Working from the assumption that intelligent life might well have evolved on Kepler-22b (or whatever the Keplerians call their planet), and being a naturally gregarious and sociable type, my next logical question was - how long would it take us to get there to say hello?

Kepler-22b is an estimated 600 light years away. That means if we could travel as fast as a beam of light, it would take about 600 years. So, I researched our current fastest spacecraft to see how close we were getting to that kind of speed. What I found was a bit discouraging.


The New Horizons robotic spacecraft holds the record for the fastest speed in exiting the Earth's atmosphere at about 36,000 mph. This is damned impressive (see the video below if you don't believe me), but it's pretty slow out of the starting gate compared to the speed of light.


I believed there had to be a quicker way to travel through space once you get up there, and it turns out I was correct. Helios 1 and 2, a pair of probes that were launched in the 1970s to orbit the sun, hold the record for actual interstellar speed of a spacecraft with a maximum velocity estimated at 157,000 mph. Now, we're getting somewhere. Or so I thought.

The speed of light is 186,000 miles per second. So, even if we round the speed of the Helios spacecraft up to 187,000 miles per hour, those vehicles are still only moving at 1/3600 the speed of light. As I said, I'm no scientist, but that's probably not going to cut it.

I've taken a few liberties with various branches of science (not to mention reality) to get us this far, so stay with me.

Let's just pretend that we have a vehicle that can transport us to Kepler-22b at the speed of light. Now, it will only take us six hundred years to get there. Of course, none of us are persons from the Old Testament who live to be 900 years old, so even if we started the trip in our fancy new "light mobile," it would be our progeny, not us, who would actually finish the journey and reach Kepler-22b.

I did the math, and for someone my age who spawned a lineage of children who each had their own child at age thirty, it would be the great-grandchild's great-grandchild's great grand-child (six times over in total) who would actually reach Kepler-22b and find out if intelligent life existed there.

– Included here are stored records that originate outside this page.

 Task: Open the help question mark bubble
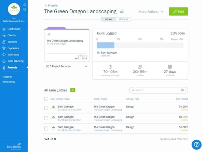196,145
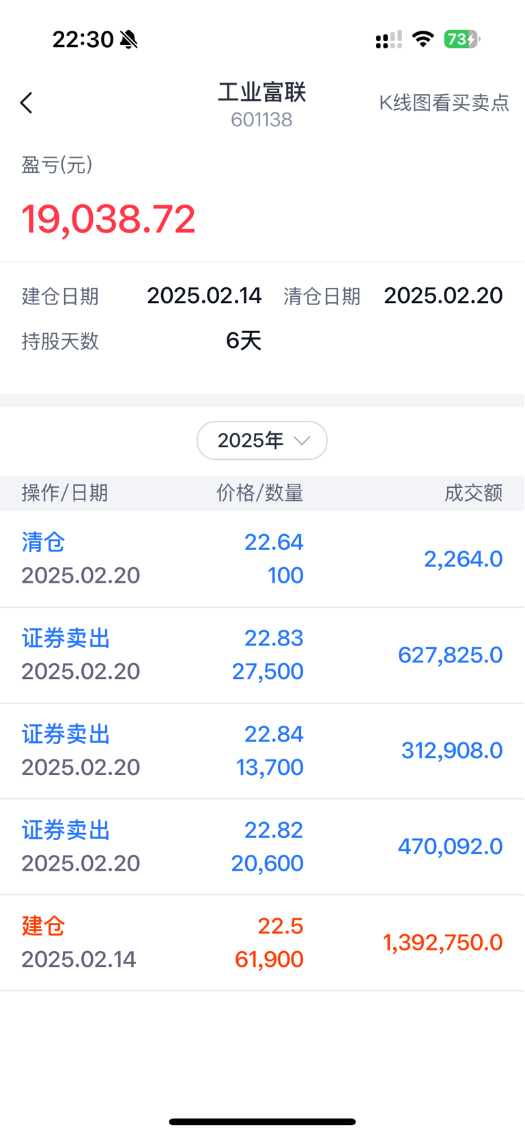The image size is (525, 1136).
Task: Tap the 工业富联 stock title
Action: coord(262,92)
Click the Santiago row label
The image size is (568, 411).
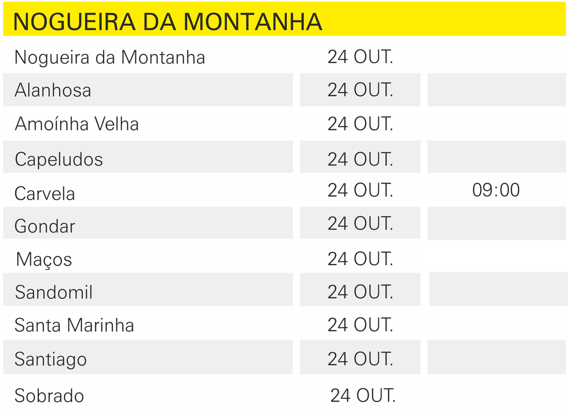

That would happen around the year 2555, and the lucky offspring who made it would be sixty years-old.

Of course, none of this is likely (or scientifically valid in any way), but in a vast and infinite universe of possibilities, it could happen, right? At any rate, I now have the answer to the title question of this post ("how far away is intelligent life in the universe") - even under the most ideal circumstances, and in a world where everything I've assumed in this article is true, intelligent life is really, really, really far away.